Transcribe every one of the records below character for character, keeping the lines in their original order.

■ Source records ■
⟨

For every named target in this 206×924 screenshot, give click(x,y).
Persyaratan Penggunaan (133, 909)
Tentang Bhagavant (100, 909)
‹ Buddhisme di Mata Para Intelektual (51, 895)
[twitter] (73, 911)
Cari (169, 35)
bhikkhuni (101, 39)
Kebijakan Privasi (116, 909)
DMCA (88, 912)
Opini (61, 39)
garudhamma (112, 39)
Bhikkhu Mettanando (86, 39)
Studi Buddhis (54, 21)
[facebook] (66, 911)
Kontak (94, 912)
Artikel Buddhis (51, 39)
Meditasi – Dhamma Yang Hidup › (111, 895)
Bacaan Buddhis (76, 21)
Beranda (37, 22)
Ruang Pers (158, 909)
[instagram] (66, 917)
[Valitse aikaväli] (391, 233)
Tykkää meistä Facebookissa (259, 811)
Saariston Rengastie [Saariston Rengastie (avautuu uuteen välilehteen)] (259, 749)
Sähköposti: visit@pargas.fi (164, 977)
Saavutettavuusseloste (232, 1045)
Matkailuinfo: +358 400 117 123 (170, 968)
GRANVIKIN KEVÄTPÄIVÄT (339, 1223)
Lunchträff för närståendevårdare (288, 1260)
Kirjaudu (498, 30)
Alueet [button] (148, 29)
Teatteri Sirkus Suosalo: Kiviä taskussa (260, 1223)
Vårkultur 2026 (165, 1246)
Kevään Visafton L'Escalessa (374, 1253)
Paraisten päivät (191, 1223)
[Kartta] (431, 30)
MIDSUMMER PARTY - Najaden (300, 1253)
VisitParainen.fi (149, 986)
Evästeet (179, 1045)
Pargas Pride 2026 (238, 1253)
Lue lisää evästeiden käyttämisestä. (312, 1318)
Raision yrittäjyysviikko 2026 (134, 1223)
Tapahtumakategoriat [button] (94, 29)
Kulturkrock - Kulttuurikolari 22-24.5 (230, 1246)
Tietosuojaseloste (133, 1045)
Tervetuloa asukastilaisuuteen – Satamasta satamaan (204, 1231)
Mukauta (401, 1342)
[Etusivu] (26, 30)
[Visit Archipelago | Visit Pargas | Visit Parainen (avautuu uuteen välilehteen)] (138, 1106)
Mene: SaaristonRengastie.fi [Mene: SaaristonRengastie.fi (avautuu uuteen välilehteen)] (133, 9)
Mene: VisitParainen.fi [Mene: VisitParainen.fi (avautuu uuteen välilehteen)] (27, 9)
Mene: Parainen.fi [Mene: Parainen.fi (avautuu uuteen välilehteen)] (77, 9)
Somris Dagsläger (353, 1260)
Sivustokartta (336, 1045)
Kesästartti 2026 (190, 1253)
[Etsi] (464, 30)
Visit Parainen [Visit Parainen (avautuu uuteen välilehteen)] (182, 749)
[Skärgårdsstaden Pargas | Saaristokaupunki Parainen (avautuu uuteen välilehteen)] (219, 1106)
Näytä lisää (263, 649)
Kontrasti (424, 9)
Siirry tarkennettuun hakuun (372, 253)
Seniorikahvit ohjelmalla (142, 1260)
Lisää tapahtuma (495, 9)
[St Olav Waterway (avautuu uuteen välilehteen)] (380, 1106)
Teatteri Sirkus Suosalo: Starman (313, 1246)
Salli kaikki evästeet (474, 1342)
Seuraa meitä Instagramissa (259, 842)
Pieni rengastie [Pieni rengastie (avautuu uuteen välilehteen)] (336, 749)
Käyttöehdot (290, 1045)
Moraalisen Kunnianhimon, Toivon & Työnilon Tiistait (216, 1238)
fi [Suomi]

⟩

■ Written solution ■
For every named target in this 206×924 screenshot, give click(x,y).
Persyaratan Penggunaan (133, 909)
Tentang Bhagavant (100, 909)
‹ Buddhisme di Mata Para Intelektual (51, 895)
[twitter] (73, 911)
Cari (169, 35)
bhikkhuni (101, 39)
Kebijakan Privasi (116, 909)
DMCA (88, 912)
Opini (61, 39)
garudhamma (112, 39)
Bhikkhu Mettanando (86, 39)
Studi Buddhis (54, 21)
[facebook] (66, 911)
Kontak (94, 912)
Artikel Buddhis (51, 39)
Meditasi – Dhamma Yang Hidup › (111, 895)
Bacaan Buddhis (76, 21)
Beranda (37, 22)
Ruang Pers (158, 909)
[instagram] (66, 917)
[Valitse aikaväli] (391, 233)
Tykkää meistä Facebookissa (259, 811)
Saariston Rengastie [Saariston Rengastie (avautuu uuteen välilehteen)] (259, 749)
Sähköposti: visit@pargas.fi (164, 977)
Saavutettavuusseloste (232, 1045)
Matkailuinfo: +358 400 117 123 (170, 968)
GRANVIKIN KEVÄTPÄIVÄT (339, 1223)
Lunchträff för närståendevårdare (288, 1260)
Kirjaudu (498, 30)
Alueet [button] (148, 29)
Teatteri Sirkus Suosalo: Kiviä taskussa (260, 1223)
Vårkultur 2026 (165, 1246)
Kevään Visafton L'Escalessa (374, 1253)
Paraisten päivät (191, 1223)
[Kartta] (431, 30)
MIDSUMMER PARTY - Najaden (300, 1253)
VisitParainen.fi (149, 986)
Evästeet (179, 1045)
Pargas Pride 2026 (238, 1253)
Lue lisää evästeiden käyttämisestä. (312, 1318)
Raision yrittäjyysviikko 2026 (134, 1223)
Tapahtumakategoriat [button] (94, 29)
Kulturkrock - Kulttuurikolari 22-24.5 (230, 1246)
Tietosuojaseloste (133, 1045)
Tervetuloa asukastilaisuuteen – Satamasta satamaan (204, 1231)
Mukauta (401, 1342)
[Etusivu] (26, 30)
[Visit Archipelago | Visit Pargas | Visit Parainen (avautuu uuteen välilehteen)] (138, 1106)
Mene: SaaristonRengastie.fi [Mene: SaaristonRengastie.fi (avautuu uuteen välilehteen)] (133, 9)
Mene: VisitParainen.fi [Mene: VisitParainen.fi (avautuu uuteen välilehteen)] (27, 9)
Mene: Parainen.fi [Mene: Parainen.fi (avautuu uuteen välilehteen)] (77, 9)
Somris Dagsläger (353, 1260)
Sivustokartta (336, 1045)
Kesästartti 2026 (190, 1253)
[Etsi] (464, 30)
Visit Parainen [Visit Parainen (avautuu uuteen välilehteen)] (182, 749)
[Skärgårdsstaden Pargas | Saaristokaupunki Parainen (avautuu uuteen välilehteen)] (219, 1106)
Näytä lisää (263, 649)
Kontrasti (424, 9)
Siirry tarkennettuun hakuun (372, 253)
Seniorikahvit ohjelmalla (142, 1260)
Lisää tapahtuma (495, 9)
[St Olav Waterway (avautuu uuteen välilehteen)] (380, 1106)
Teatteri Sirkus Suosalo: Starman (313, 1246)
Salli kaikki evästeet (474, 1342)
Seuraa meitä Instagramissa (259, 842)
Pieni rengastie [Pieni rengastie (avautuu uuteen välilehteen)] (336, 749)
Käyttöehdot (290, 1045)
Moraalisen Kunnianhimon, Toivon & Työnilon Tiistait (216, 1238)
fi [Suomi]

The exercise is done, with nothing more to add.